• **WHAT THE TASK ASKS**: Exclude the pictures and reproduce the remaining data exactly as written.
━━ INPUT DATA
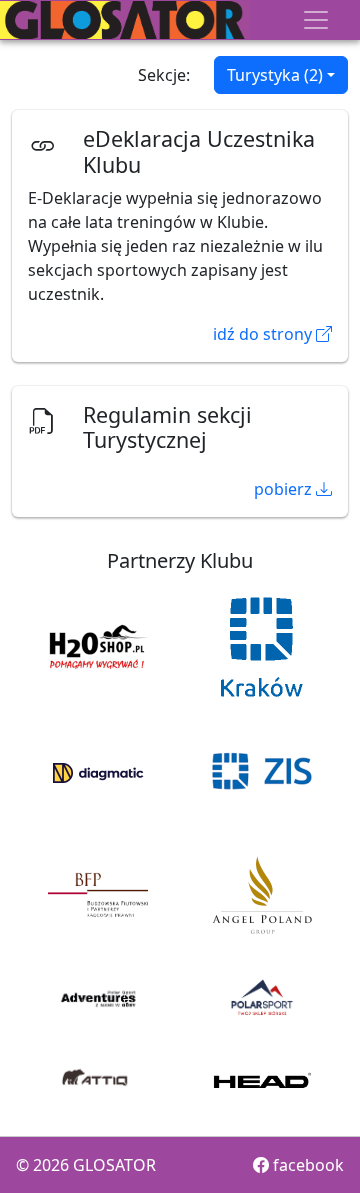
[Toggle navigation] (316, 20)
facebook (306, 1165)
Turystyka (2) (275, 75)
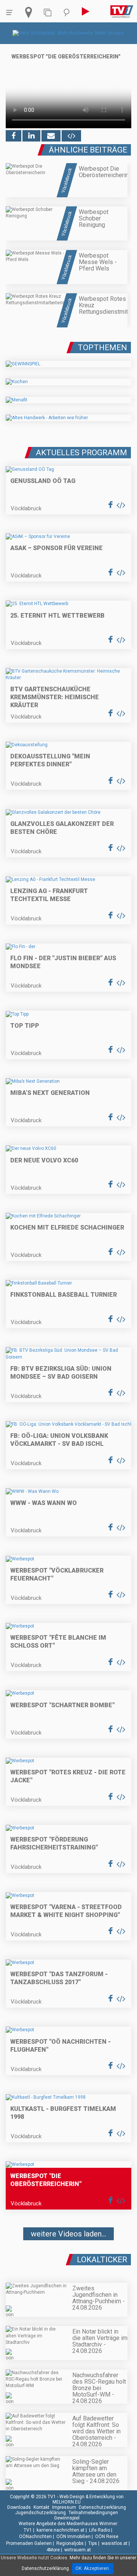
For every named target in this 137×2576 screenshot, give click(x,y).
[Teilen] (51, 136)
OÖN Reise (106, 2536)
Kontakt (41, 2507)
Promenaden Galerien (29, 2543)
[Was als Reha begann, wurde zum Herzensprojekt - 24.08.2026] (68, 2256)
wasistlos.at (114, 2543)
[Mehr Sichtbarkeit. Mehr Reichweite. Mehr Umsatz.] (69, 33)
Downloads (19, 2507)
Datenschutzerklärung (102, 2507)
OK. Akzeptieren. (92, 2568)
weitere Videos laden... (68, 2233)
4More (53, 2549)
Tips (92, 2543)
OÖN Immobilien (73, 2536)
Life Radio (99, 2530)
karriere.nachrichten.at (60, 2530)
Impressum (64, 2507)
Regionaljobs (70, 2543)
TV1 (28, 2530)
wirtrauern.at (77, 2549)
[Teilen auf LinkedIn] (31, 136)
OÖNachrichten (35, 2536)
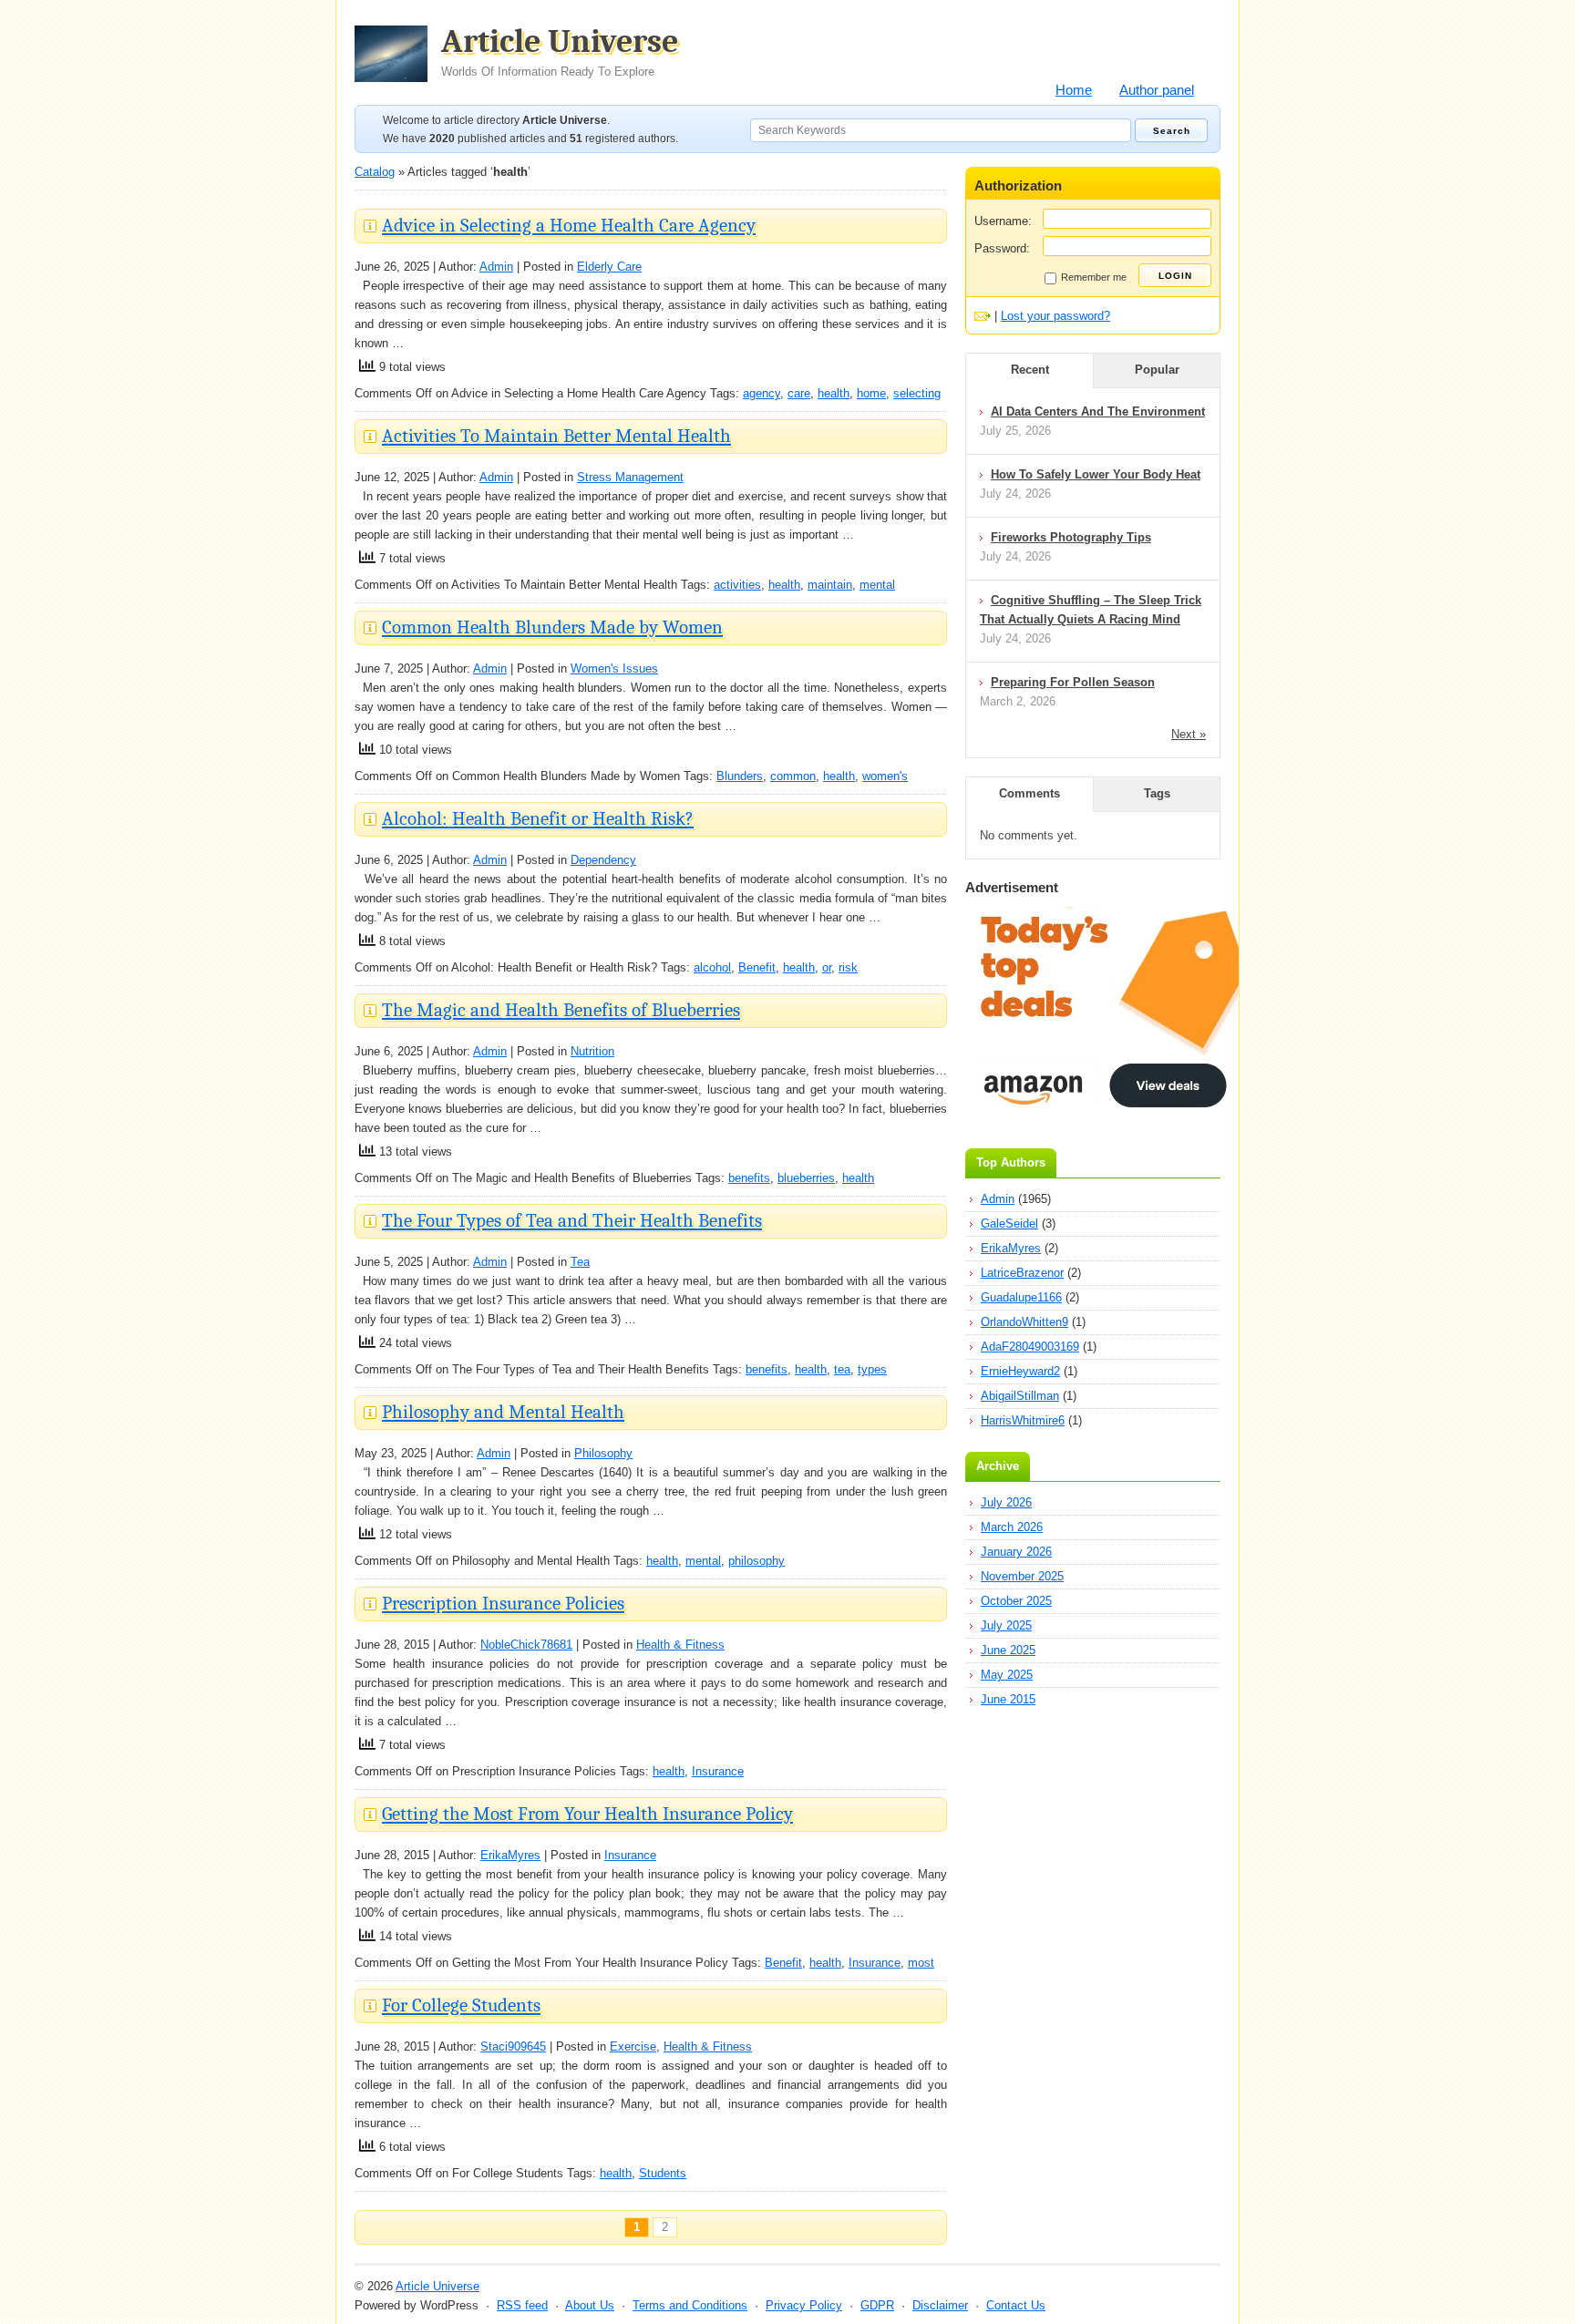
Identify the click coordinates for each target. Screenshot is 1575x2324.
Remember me (1094, 277)
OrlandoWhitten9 (1024, 1322)
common (793, 776)
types (872, 1369)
━━━━
• **SOLUTION TO THIS PROBLEM**:
[Toggle navigation] (316, 20)
facebook (306, 1165)
Turystyka (2) (275, 75)
For every named target in this 137×2576 screenshot, give click(x,y).
[Teilen] (51, 136)
OÖN Reise (106, 2536)
Kontakt (41, 2507)
Promenaden Galerien (29, 2543)
[Was als Reha begann, wurde zum Herzensprojekt - 24.08.2026] (68, 2256)
wasistlos.at (114, 2543)
[Mehr Sichtbarkeit. Mehr Reichweite. Mehr Umsatz.] (69, 33)
Downloads (19, 2507)
Datenschutzerklärung (102, 2507)
OK. Akzeptieren. (92, 2568)
weitere Videos laden... (68, 2233)
4More (53, 2549)
Tips (92, 2543)
OÖN Immobilien (73, 2536)
Life Radio (99, 2530)
karriere.nachrichten.at (60, 2530)
Impressum (64, 2507)
Regionaljobs (70, 2543)
TV1 (28, 2530)
wirtrauern.at (77, 2549)
[Teilen auf LinkedIn] (31, 136)
OÖNachrichten (35, 2536)
Identify the click coordinates for each target. Screenshot is 1575x2324.
Remember me (1094, 277)
OrlandoWhitten9 (1024, 1322)
common (793, 776)
types (872, 1369)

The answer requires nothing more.